Business
Edo Farmers Demand Urgent Measures To Curb Food Crisis
Farmers in Edo State have called on the Federal Government
to take urgent measures to avert imminent food crisis as a result of flooding
in parts of the country.
Coordinator, All Farmers Association of Nigeria (AFAN),
Alhaji Abdulahi Mohammed, in Edo North Senatorial district, made the call in an
interview with newsmen in Auchi.
Mohammed observed that the floods had destroyed hundreds of
hectares of farms in the state, adding that “even, the few farms that may have
been spared, will have poor harvest”.
According to him, in Edo North alone, the flood destroyed
all farmlands in Etsako Central, Etsako East and Esan South-East Local Government
Areas.
He explained that rice, yam and cassava farmers were mostly
affected by the flood.
“Without rice from Udaba, Udochi and Anegbette in Etsako
Central, yam and cassava from Etsako East and Esan South East, there will be no
food in the state.
“It is, therefore, urgently imperative on government to find
a lasting solution to the problem to avoid serious food and health crisis as
well as social problems”.
Similarly, an extension agent with Edo Agricultural
Development Programme (ADP), Mr Ekins Jimoh, called for financial grants and
farm inputs to farmers in the state to reduce the effect of the flood disaster.

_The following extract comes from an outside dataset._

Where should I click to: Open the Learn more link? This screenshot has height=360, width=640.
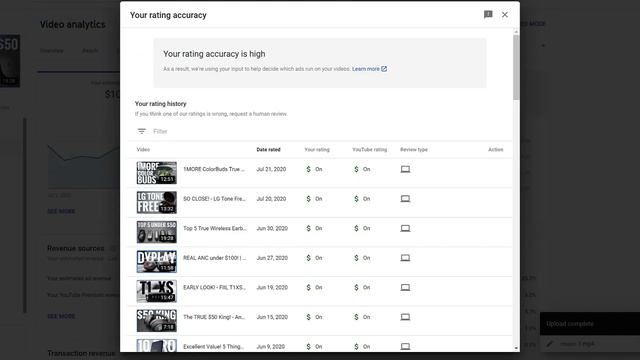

Jimoh said, “all the farmers need from the federal and
state governments now are farm inputs like seedlings, fertilisers and tractors
to assist them to get back.
“The farmers lost all they had laboured for throughout the
year to the flood, and in order to encourage them to cope with the situation,
government should, as a matter of urgency, come to their aid”.
It would be recalled that more than 20 communities in the
three affected council areas in Edo North were submerged by water from River
Niger.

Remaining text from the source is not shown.